Sus estudios con Ha'iri hicieron a Jomeini un heredero de las tradiciones establecidas por las grandes figuras del siglo diecinueve, tradiciones que incluían tanto el activismo político como la enseñanza.
Al año siguiente, Ha'iri acepto una invitación de la gente y de los maestros de Qom para establecerse allí. Qom había sido siempre un centro de enseñanza así como de peregrinación, pero la llegada allí de Ha'iri, seguida de su reorganización de las instituciones de enseñanza islámica, fue la primera de las transformaciones que elevaron Qom a la categoría de capital espiritual del Irán Islámico. La última y decisiva transformación sería el movimiento de oposición nacional a la monarquía Pahlevi que el Imam Jomeini inició en Qom en 1962.

Las señales del futuro papel del Imam Jomeini, ya estuvieron presentes en estos tempranos años. Destaco sobre los numerosos estudiantes de Ha'iri, sobresaliendo en una gran cantidad de mate- rias, pero particularmente en ética y en la variedad de la filosofía espiritual conocida en Irán como 'Irfan.

A la temprana edad de 27 años, escribió un tratado en árabe sobre este tema "Misbah al-hidaya", que fue bien acogido por los maestros (5).
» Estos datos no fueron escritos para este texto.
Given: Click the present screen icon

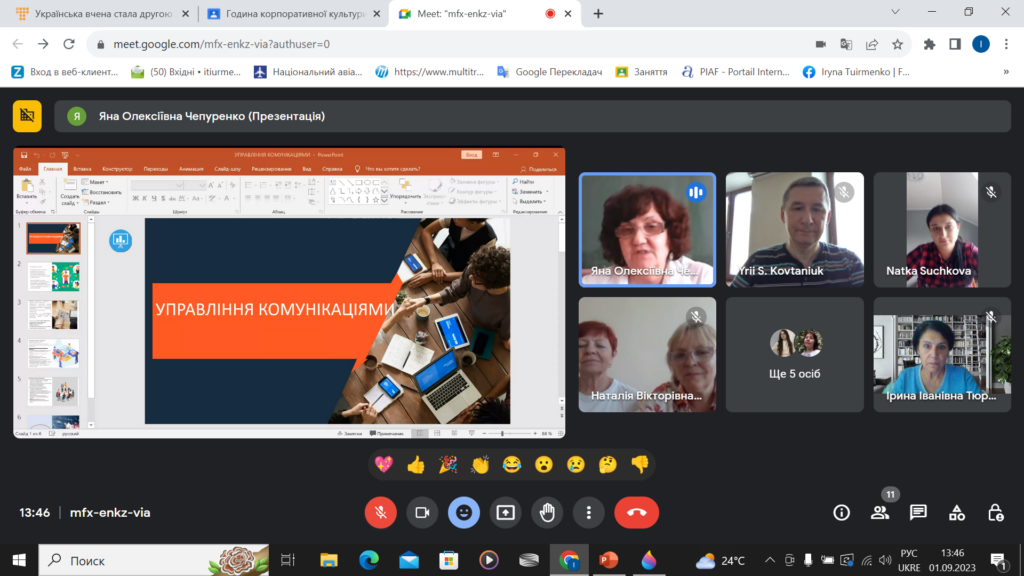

Muchos de los más importantes asociados del Imam Jomeini, que llegaron a ser bien conocidos durante los años de la revolución, relatan que fueron atraídos por él, primeramente por su preparación en ética y filosofía, en las clases que impartía dos veces por semana en Qom, que eran escuchadas frecuentemente por cientos de personas (6).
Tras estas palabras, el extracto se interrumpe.